Lincoln asked folks to get down in the dirt and start digging their way out of deep trouble-liberate themselves.
At least, that's my sense of what he meant by "disenthrall.
" The same advice fits the urgent need for government to act on today's national urgencies around public welfare issues-and the shocking fiscal condition of our Social Security apparatus, for instance.
It's hopelessly beyond the point of rescue by last-minute tampering, tweaking, misleading trickery, or perpetuation of Shell Game maneuvers by Congress and federal agencies.
What was born as a well-intended means to aid the dependent elderly during the Depression, now seems likely to end up as a national humiliation.
As social enterprise innovator and author Marc Freedman explains in his recent book, Encore: "For more than 50 years, we've treated older workers much the same as we've treated farmers.
We've paid farmers not to grow crops; we've tempted older people to stop working.
"We've said: Leave your job at 62 or 65 (earlier if possible) and we'll provide a financial package that will secure your dream of Golden Years of leisure and playtime.
" That sorry promise was first made more than 70 years ago to folks obsessed by fears of poverty, who clung to the sour assumption that work is a burden, not a blessing.
Not long after, the program was construed as a welfare boon to widows and orphans, as well as the physically impaired.
Later, it became a convenient match to most non-government pension programs.
The combination gave many large industrial employers the option to make sudden cuts in their payroll costs, under the pretense that removing older folks from the workplace to "early retirement" would "benefit the economy.
" The "pay as you go" fantasy of Social Security financing and the reckless overburdening of many private and other public pension mechanisms has piled up enormous obligations that will fall due on an ultimate day of reckoning when cash flow is completely reversed-and the character and substance of key social contracts and commitments turned around as well.
Who gets called to account for this predicament?
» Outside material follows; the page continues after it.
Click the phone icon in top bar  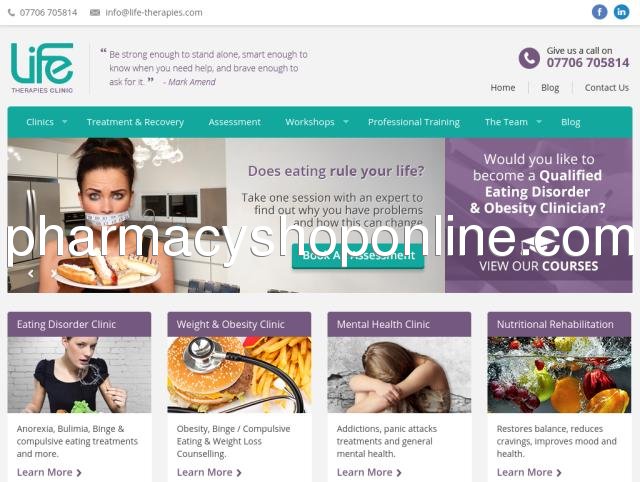[11, 13]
Who in the ranks of political incumbency or legislative leadership-or among the rest of us with a major stake in the outcomes-will stand up, speak out, and insist on responsible answers to this horrific national dilemma? Somebody I'm proud to hear from again on this subject is Peter G.
"Pete" Peterson-investment guru, shrewd economist, and former chairman of the Council 0n Foreign Relations and the Federal Reserve Bank of New York, and onetime Secretary of Commerce.
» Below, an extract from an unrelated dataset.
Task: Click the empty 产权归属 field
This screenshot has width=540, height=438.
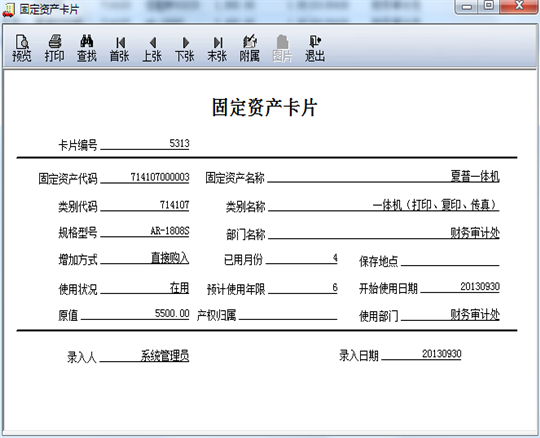Action: [x=288, y=314]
He's frank, savvy, and full of what my dear sainted mother called "gumption.
" Pete Peterson is for me the first notable, knowledgeable observer to expose the connection between the curse of outdated and unbearable social welfare designs, and the need to make sure a longer-lived workforce can contribute what it takes to assure a sound economic future.
He's provided what has been called "a clear, concise, and unvarnished look at America's political and fiscal deterioration.
" His message has been echoed by Paul Volker and Alan Greenspan, past chairmen of the Federal Reserve.
Yet, the deadly questions remain: "Who in the halls and cloakrooms of Congress or among the new fiscal watchdogs in downtown D.
C.
will sound the call to disenthrall? "Who is strong and wise enough to risk the raw political consequences that underlie and enable sound social policies and humane concern for those most at risk?"